TINDAKAN YANG DIAMBIL:
1. Perbarui bagian entri dari baris yang memuat "Click the Bing engine icon in list" sampai akhir entri dengan mengganti "Bing engine icon" menjadi "Google engine icon" tanpa mengubah hal lain. Jangan sertakan gambarnya dalam jawaban.
2. Tuliskan lanjutan artikel tentang solidaritas Myanmar, dimulai setelah kalimat terakhirnya.

BAGIAN DOKUMEN:
========
Selasa, 20 November 2007

Solidaritas Myanmar

Oleh: Charles Siahaan

TAYANGAN berita televisi dan surat kabar memunculkan kisah tragis di Myanmar. Demonstrasi besar oleh para rohaniawan (biksu) berujung pada pembantaian oleh tentara negeri itu dan mengakibatkan 13 orang tewas.
Ini mirip dengan kasus tragedi Trisakti dan Semanggi di Jakarta tahun 1997 silam. Gerakan pro demokrasi dibalas oleh senjata otomatis yang diduga sengaja dilakukan kelompok militer atau polisi. Tujuannya, meredam gelombang demonstrasi yang mengancam kelanggengan kekuasaan.
Di Myanmar, pemerintah junta militer telah begitu lama berkuasa. Sejak 1962 dan ini merupakan catatan buruk demokrasi di seluruh negeri. Di negeri ini pula berlangsung penahanan tokoh oposisi sekaligus pejuang demokrasi Aung San Suu Kyi. Perempuan yang tak pernah menyerah melawan penguasa ini telah menjadi simbol perlawanan rakyat Myanmar.
========
Catatan lokasi elemen layar:
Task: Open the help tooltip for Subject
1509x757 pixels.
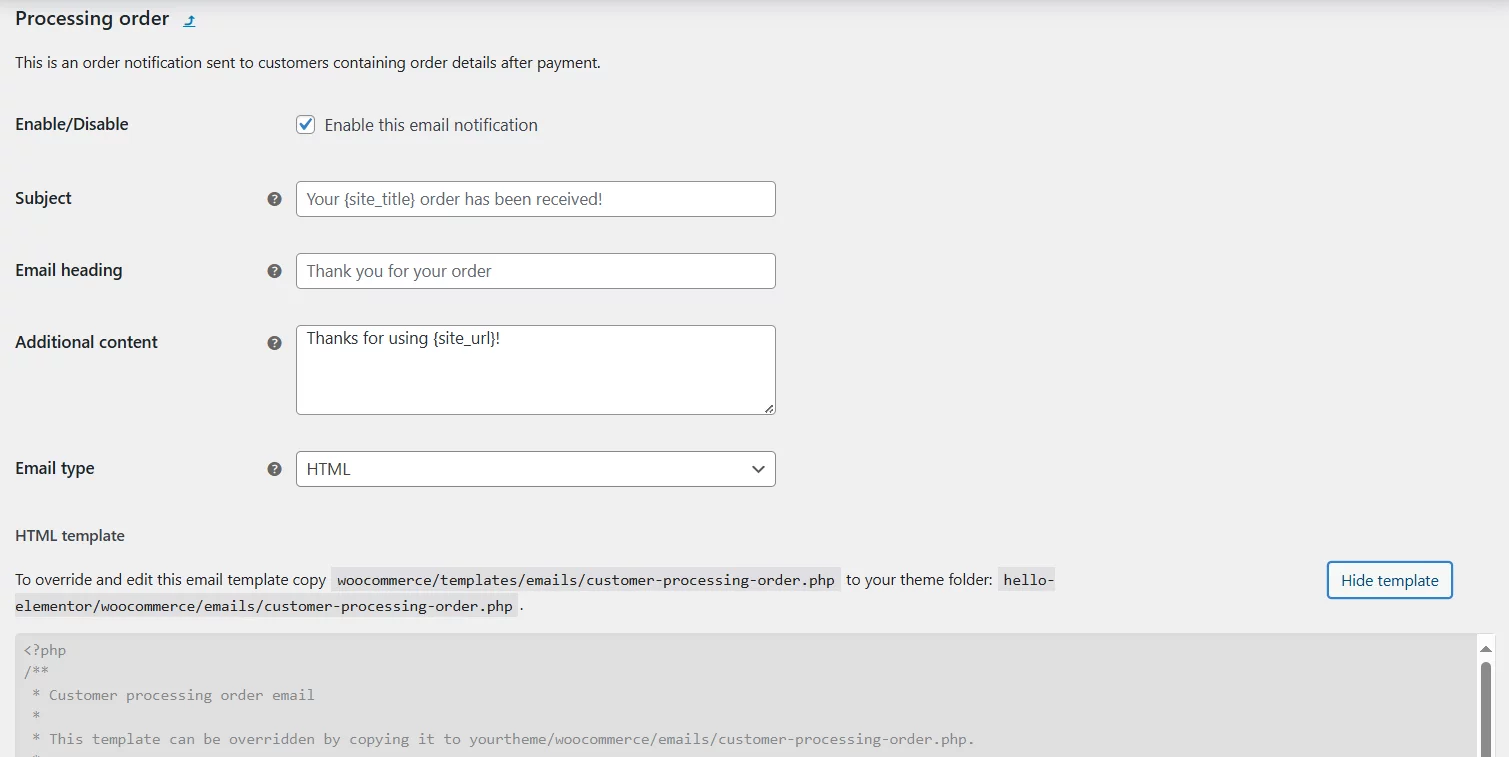Action: point(274,199)
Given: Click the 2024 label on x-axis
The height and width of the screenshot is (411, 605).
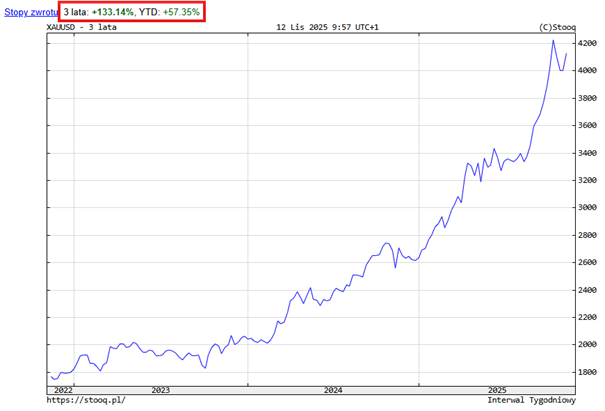Looking at the screenshot, I should [x=333, y=389].
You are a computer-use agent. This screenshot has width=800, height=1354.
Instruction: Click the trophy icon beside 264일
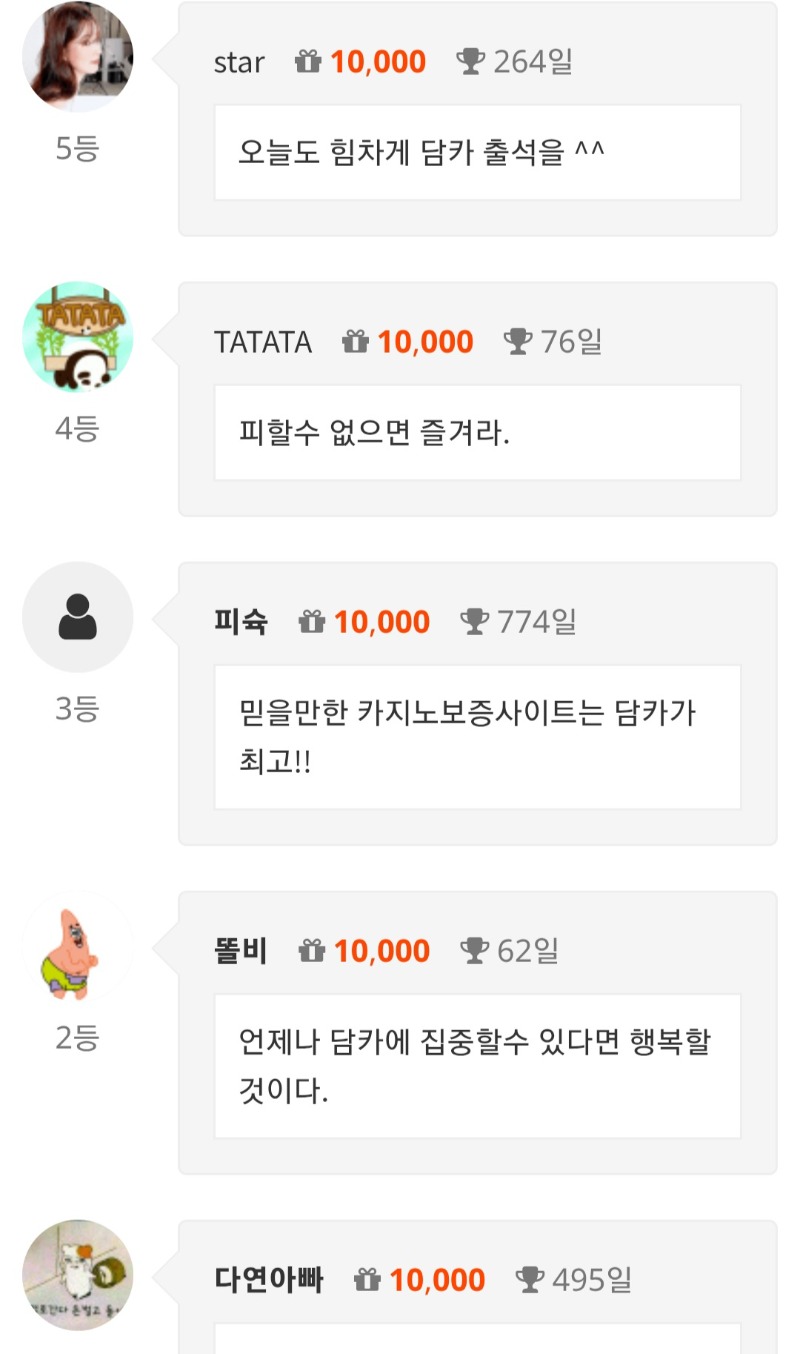coord(470,62)
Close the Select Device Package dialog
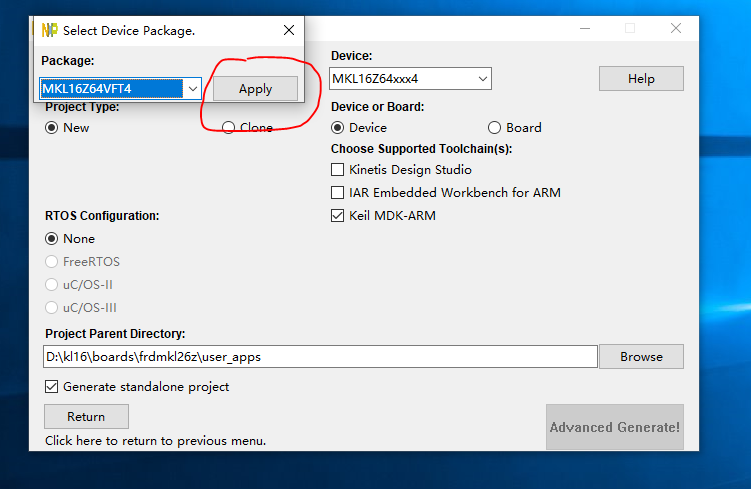The height and width of the screenshot is (489, 751). coord(289,30)

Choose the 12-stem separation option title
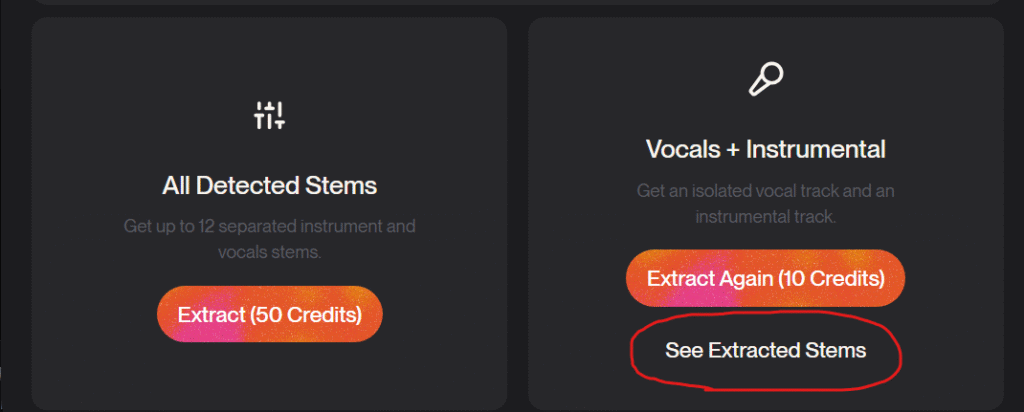tap(269, 185)
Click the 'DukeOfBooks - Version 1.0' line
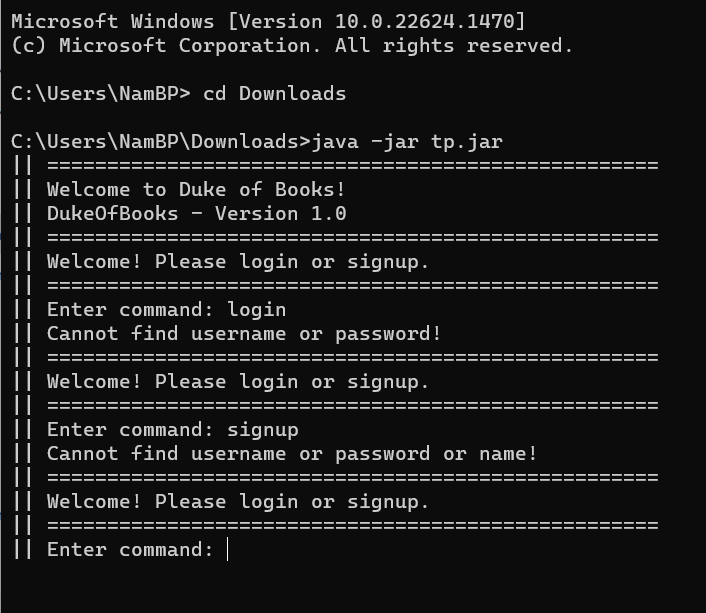 (x=196, y=213)
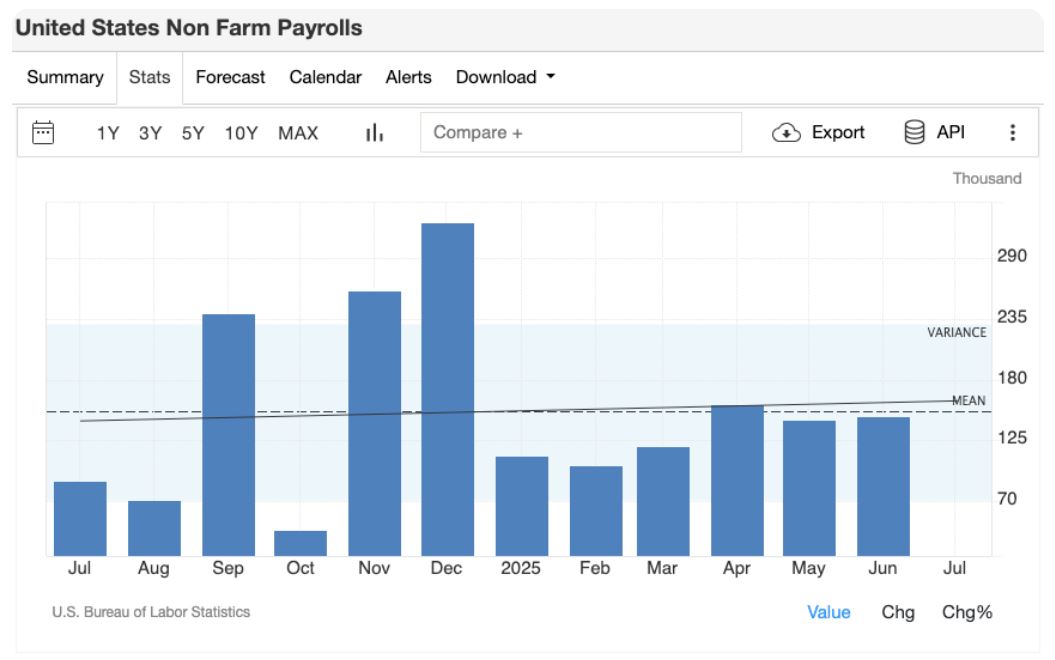The height and width of the screenshot is (660, 1055).
Task: Open the Alerts tab
Action: [x=408, y=77]
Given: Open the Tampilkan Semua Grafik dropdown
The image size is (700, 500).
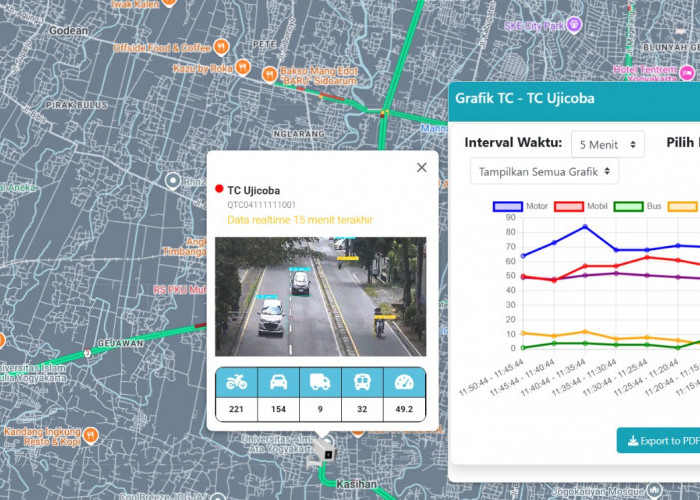Looking at the screenshot, I should (x=544, y=172).
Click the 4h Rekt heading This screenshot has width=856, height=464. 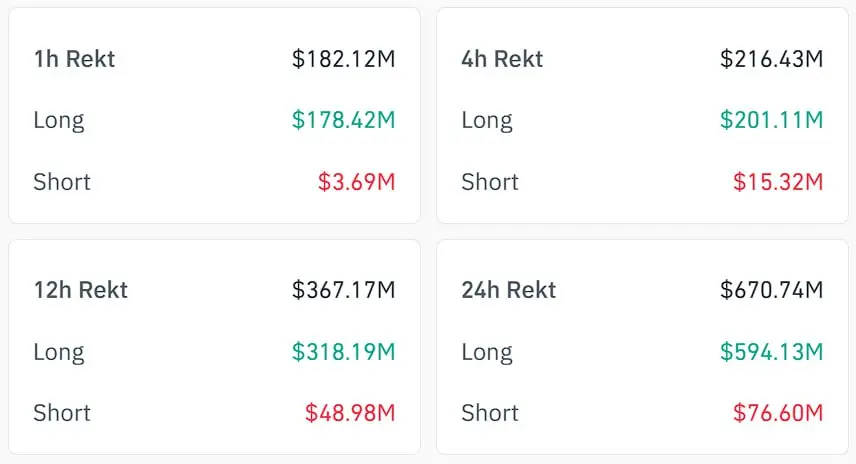pos(502,59)
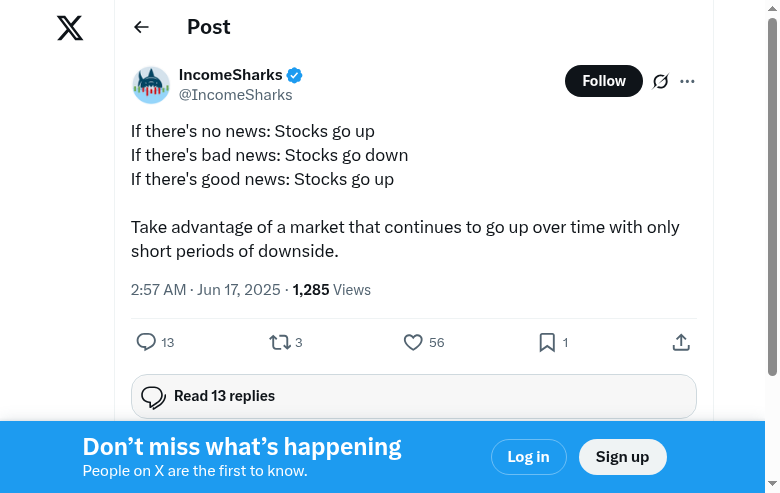Repost this post using the retweet icon

(x=280, y=342)
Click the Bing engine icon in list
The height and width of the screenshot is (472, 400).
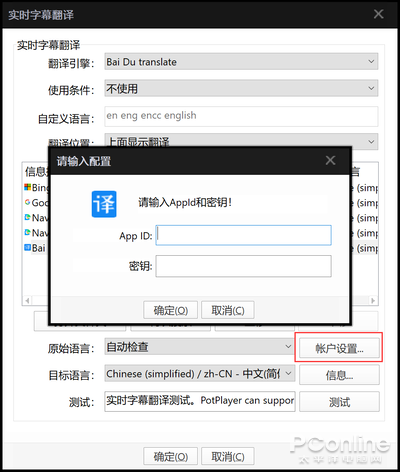click(27, 187)
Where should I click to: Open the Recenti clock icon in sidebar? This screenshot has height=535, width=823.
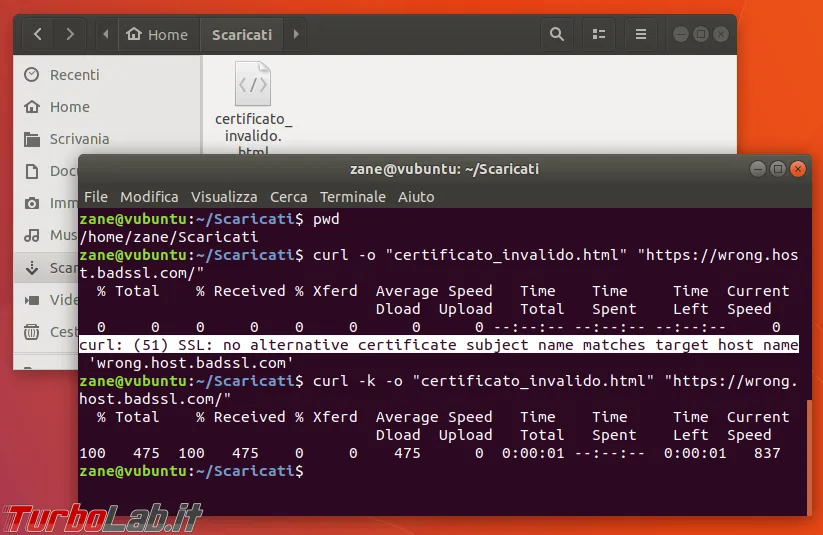[31, 75]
========
JAWABAN TERTULIS:
1.
Click the Google engine icon in list
The height and width of the screenshot is (472, 400).
click(27, 187)
Where should I click to: Open the Recenti clock icon in sidebar? This screenshot has height=535, width=823.
[31, 75]

2.
Hati kita ikut tergerak ketika menyaksikan tubuh-tubuh bergelimpangan meregang nyawa setelah dibantai senjata pihak junta militer. Hati kita tidak bisa menerima kekerasan menghambat perjuangan penegakkan demokrasi yang terjadi di negeri manapun. Emosi kemarahan tak lagi tertahankan dan tangan ikut mengepal sambil meneriakkan kata; “lawan”.
Rakyat Myanmar sedang membutuhkan pertolongan. Mereka tidak mungkin mampu keluar dari masalah selama junta militer yang berkuasa semakin menunjukkan kediktatorannya. Merekayasa dukungan rakyat bahwa pemerintahan itu dilegitimasi dan memutus jaringan informasi ke mancanegara untuk menutup-nutupi kebobrokan di negeri tersebut.
Dominasi pemerintahan junta militer telah pula membuat rakyat di sana tidak berdaya dan hidup dalam tekanan. Sementara Aung San Suu Kyi – teman pejuang rakyat - masih berada di penjara sehingga tidak bisa bersama mereka. Pertanyaannya kini; Siapa bersama perjuangan rakyat Myanmar?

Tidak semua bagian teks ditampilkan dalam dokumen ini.